> [Texte source]
☆ ☆ ☆ ☆ ☆ ☆ ☆
La Semaine Sainte est la période qui clôt le carême. On y commémore la Cène qui institue l’eucharistie, célèbre la Passion du Christ et fête la Résurrection. Si son histoire paraît peu claire à nous Français, c’est que nous en avons une image bien particulière, celle de poules, lapins et œufs en chocolat. En revanche, de l’autre côté du monde, sur le continent latino-américain, l’Équateur a une manière bien plus traditionnelle de la commémorer. Témoignage d’une Française exilée.
11 h 45, vendredi sain. La messe donnée en l’honneur de la Passion du Christ vient de se terminer dans l’imposante église San Francisco de Quito, dressée en plein centre historique, rappelant l’opulence de l’Église catholique à l’époque coloniale. Une foule immense se masse derrière la procession.
☆ ☆ ☆ ☆ ☆ ☆ ☆
> [Consigne 1] Dans le texte sur la Semaine sainte en Équateur, quels éléments forment l'image que les Français ont de cette période ? Énumérez-les tous.
Le texte et les lignes de données n'ont pas la même origine.
☆ ☆ ☆ ☆ ☆ ☆ ☆
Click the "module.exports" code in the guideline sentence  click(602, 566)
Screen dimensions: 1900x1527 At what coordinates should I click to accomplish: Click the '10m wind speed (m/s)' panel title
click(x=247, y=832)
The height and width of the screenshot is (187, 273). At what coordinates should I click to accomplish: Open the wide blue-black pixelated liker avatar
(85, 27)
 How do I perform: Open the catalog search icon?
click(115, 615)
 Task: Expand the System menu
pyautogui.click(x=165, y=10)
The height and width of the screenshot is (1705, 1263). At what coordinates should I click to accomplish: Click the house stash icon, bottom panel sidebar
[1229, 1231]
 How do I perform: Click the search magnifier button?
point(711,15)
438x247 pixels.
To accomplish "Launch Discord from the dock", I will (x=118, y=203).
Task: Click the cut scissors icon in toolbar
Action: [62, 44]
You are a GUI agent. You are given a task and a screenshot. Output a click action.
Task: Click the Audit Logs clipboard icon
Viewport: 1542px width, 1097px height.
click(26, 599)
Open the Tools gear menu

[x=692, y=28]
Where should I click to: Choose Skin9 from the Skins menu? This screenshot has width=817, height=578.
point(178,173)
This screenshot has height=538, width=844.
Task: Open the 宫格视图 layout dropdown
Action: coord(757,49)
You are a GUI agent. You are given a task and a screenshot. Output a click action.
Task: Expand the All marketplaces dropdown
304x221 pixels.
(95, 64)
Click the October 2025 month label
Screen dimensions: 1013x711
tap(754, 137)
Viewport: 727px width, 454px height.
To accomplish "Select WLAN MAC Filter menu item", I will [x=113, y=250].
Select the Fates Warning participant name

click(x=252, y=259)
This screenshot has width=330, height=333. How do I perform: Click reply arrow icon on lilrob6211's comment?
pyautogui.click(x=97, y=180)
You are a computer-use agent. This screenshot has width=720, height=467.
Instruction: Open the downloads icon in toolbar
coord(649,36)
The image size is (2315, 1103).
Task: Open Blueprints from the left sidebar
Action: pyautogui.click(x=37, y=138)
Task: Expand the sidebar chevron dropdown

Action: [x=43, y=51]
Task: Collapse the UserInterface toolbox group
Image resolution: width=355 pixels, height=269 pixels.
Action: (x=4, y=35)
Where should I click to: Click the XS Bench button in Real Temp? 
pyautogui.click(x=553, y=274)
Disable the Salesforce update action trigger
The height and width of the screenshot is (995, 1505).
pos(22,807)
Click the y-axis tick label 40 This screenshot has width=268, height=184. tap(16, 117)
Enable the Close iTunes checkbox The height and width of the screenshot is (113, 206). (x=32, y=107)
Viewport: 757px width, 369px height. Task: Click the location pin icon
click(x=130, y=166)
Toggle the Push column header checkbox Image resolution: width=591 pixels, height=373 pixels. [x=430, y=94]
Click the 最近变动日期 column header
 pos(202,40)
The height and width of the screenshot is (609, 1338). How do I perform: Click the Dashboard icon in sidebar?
☆ ☆ ☆ ☆ ☆ ☆ ☆
> [Consigne 2] Dans les lignes de données, recopiez tel quel tout ce qui va de la ligne contenant « You are a computer-use » jusqu'à la ligne contenant « Action: (x=4, y=35) », ces deux lignes comprises.

> [Réponse 1] Des poules, des lapins et des œufs en chocolat.

> [Réponse 2]
You are a computer-use agent. This screenshot has width=720, height=467.
Instruction: Open the downloads icon in toolbar
coord(649,36)
The image size is (2315, 1103).
Task: Open Blueprints from the left sidebar
Action: pyautogui.click(x=37, y=138)
Task: Expand the sidebar chevron dropdown

Action: [x=43, y=51]
Task: Collapse the UserInterface toolbox group
Image resolution: width=355 pixels, height=269 pixels.
Action: (x=4, y=35)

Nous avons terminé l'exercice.